DATA TO PROCESS below:
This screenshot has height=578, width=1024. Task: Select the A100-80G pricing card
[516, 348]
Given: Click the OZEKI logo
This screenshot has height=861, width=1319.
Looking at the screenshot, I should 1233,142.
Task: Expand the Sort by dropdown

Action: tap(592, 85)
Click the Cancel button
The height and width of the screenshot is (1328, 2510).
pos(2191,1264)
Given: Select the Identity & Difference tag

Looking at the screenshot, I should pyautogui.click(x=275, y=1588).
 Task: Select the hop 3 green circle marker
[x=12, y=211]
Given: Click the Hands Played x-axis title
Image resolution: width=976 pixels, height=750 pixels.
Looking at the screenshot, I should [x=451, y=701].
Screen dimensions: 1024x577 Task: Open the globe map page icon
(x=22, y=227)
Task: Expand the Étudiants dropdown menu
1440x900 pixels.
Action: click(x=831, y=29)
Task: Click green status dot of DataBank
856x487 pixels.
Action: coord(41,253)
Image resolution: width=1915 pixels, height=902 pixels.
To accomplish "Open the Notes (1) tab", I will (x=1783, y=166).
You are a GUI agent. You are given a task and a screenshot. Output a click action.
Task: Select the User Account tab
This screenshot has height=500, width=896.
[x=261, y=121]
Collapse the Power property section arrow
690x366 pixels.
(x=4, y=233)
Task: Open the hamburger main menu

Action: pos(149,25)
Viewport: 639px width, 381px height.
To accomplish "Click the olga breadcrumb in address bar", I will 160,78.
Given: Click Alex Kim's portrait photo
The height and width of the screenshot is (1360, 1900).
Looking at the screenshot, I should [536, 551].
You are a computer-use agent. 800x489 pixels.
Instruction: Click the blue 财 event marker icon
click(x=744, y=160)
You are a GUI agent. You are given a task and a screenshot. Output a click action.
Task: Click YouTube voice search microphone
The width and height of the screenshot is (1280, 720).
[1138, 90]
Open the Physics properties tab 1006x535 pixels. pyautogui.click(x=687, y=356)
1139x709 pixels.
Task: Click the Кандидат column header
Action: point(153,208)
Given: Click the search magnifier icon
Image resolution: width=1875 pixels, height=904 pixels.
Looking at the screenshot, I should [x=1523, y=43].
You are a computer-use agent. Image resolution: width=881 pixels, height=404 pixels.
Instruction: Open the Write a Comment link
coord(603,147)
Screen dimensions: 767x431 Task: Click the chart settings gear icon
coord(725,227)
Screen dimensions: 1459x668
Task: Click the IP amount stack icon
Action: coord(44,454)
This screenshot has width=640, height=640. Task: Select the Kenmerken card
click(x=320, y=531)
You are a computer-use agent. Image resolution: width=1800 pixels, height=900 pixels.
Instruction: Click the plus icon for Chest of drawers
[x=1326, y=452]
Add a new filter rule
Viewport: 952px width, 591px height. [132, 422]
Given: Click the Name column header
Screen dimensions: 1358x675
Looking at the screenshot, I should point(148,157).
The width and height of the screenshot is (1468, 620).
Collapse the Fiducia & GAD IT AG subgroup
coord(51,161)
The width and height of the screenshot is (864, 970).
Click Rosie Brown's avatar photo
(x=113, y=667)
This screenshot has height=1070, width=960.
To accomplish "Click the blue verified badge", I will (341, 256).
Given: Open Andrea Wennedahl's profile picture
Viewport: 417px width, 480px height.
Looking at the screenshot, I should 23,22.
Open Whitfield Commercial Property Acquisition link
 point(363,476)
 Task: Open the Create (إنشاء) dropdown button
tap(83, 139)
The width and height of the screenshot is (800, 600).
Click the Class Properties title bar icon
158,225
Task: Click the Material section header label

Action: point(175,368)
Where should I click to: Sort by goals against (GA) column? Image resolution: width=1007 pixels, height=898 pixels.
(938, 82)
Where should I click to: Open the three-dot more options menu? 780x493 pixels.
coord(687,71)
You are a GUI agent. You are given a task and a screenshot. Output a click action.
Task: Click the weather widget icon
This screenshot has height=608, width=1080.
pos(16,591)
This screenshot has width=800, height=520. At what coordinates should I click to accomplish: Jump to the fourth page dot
End of DATA TO PROCESS.
* ASSIGNMENT *
Tally the lines in the records that hold the word "accomplish". Give only the total.

* REPLY *
4